For Traditional Stone you’ll need:

  • Along with your Traditional Flats/Corner Stones
  • S-Type Mortar and sand
  • Wheelbarrow and hoe
  • Hammer
  • Staple gun
  • Mason’s Hock and Margin trowels
  • Level
  • Masonry, circular or table saw or grinder with carborundum or diamond blade
  • Safety glasses and dust mask
  • Grout bag
  • Hatchet to trim stone
  • Whisk broom for cleaning finished stone areas
  • Weather-resistant barrier (code approved building paper)
  • Code-approved galvanized metal lath
  • Galvanized nails, staples and concrete nails
  • Masonry sealer (only if required)
  • Large sponge

For MSI P-Series:

  • Along with your MSI Flats/Corners
  • Starter Strip Packs
  • Level
  • Drill and appropriate driver
  • Drywall screws for interior application
  • Exterior grade screws for exterior application
  • Recommended 30# felt doubled moisture barrier
  • Polyurethane Construction Adhesive
  • Masonry, circular, or table saw with diamond blade
  • Chiseled Trim, Chiseled Top Sill

For MSI I-Series:

  • 30# felt moisture barrier
  • Level and chalk line
  • Electric Drill
  • And either Drywall screws/anchors, Exterior grade screws, Staples or Construction Adhesive

For M-Brick:

  • Drill with the proper driver for screw being used
  • 7 1/4″ compound miter saw with a diamond tipped masonry blade
  • Grinder
  • Standard level
  • Tape measure
  • Chalk line
  • Grout bag
  • 3/8″ – 1/2″ brick jointer
  • 4″ steel mixing arm for drill
  • 8 1/2″ concrete brush
  • Utility knife
  • Snips

Installed stone should be cleaned as soon as the mortar has dried enough to ensure the stone will hold properly. Waiting too long will cause the mortar to dry to a finished state and the stones will not be able to be cleaned in proper manner. Simply use a stiff bristled plastic masonry brush to scrub and remove any unwanted mortar from the stone. Starting too soon will only smear the mortar on the stone. It is very important that this cleaning process be done on the same day the stone is installed and the same day that the grout-work is done. No water should be used in this process, this will cause the stone to haze and will not come off the stone. No chemicals should ever be used on M-Rock Stone.

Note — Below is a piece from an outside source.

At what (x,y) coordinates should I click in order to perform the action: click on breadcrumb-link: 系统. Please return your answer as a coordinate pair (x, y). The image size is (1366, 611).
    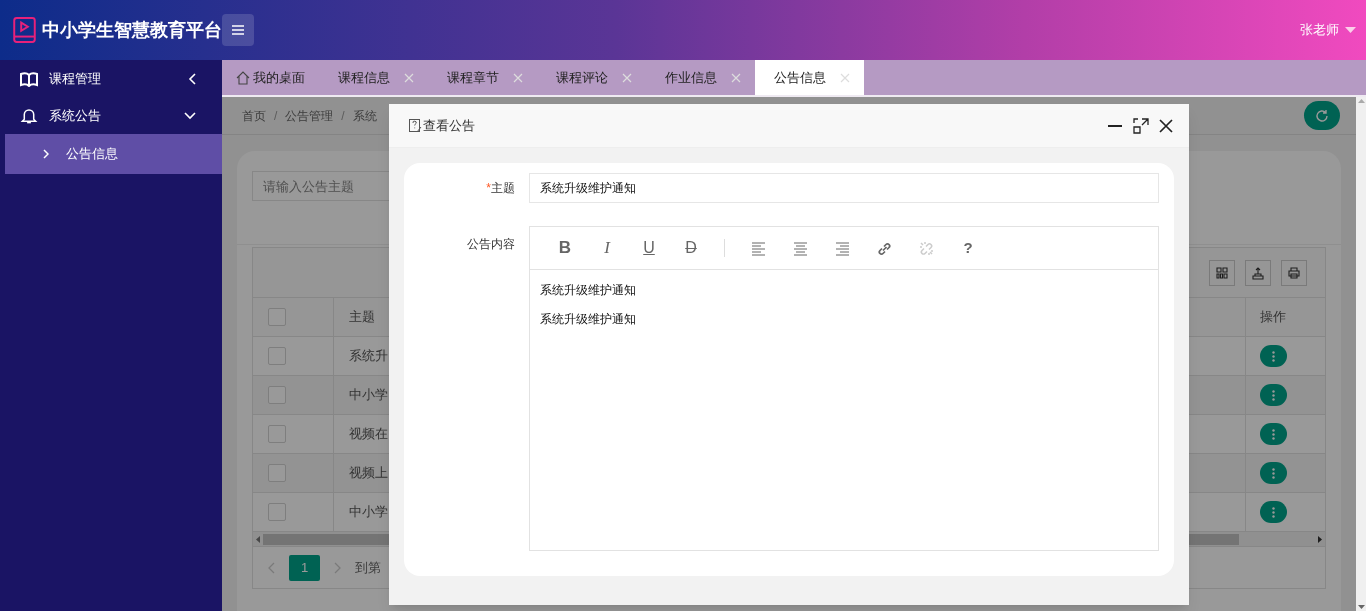
    Looking at the image, I should click on (364, 116).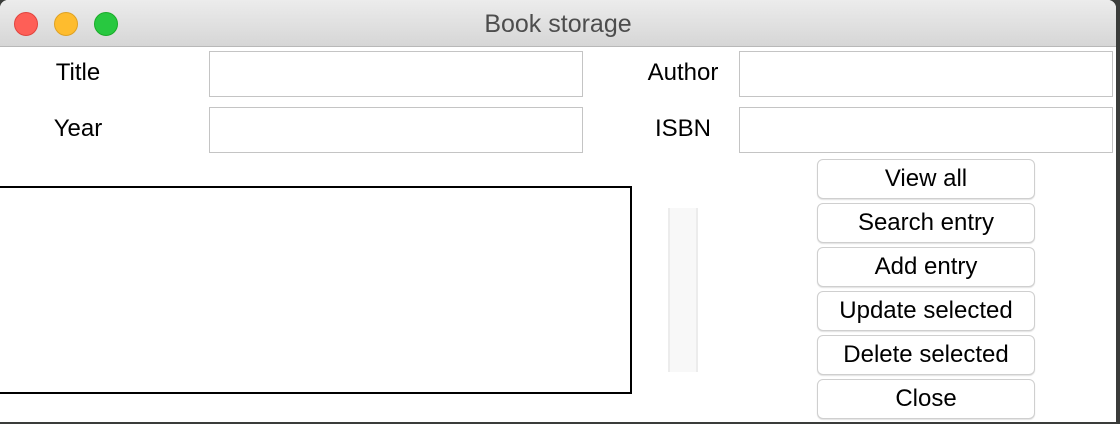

On occasion, washing to remove surface debris or dust may be required. For dirt, dust and other particle removal:

  • Gentle scrubbing of the stones surface with a dry soft bristle brush is sufficient to remove dirt or other debris.
  • If necessary use a solution of liquid dish detergent and water. Make sure the detergent does not contain any bleach or other harsh chemicals. Gently scrub with soft bristle brush and detergent/water solution. Rinse well with clean water.
  • If a stronger cleaning agent is necessary, try a granulated mild detergent mixed with water or mix a solution of (no more than) one part white vinegar to five parts water.
  • Rinse with clean water to remove any solution that might remain on the surface.
  • Do Not attempt to clean M-ROCK Stone with acid cleaners, bleach, paint remover or any other type of concrete cleaner.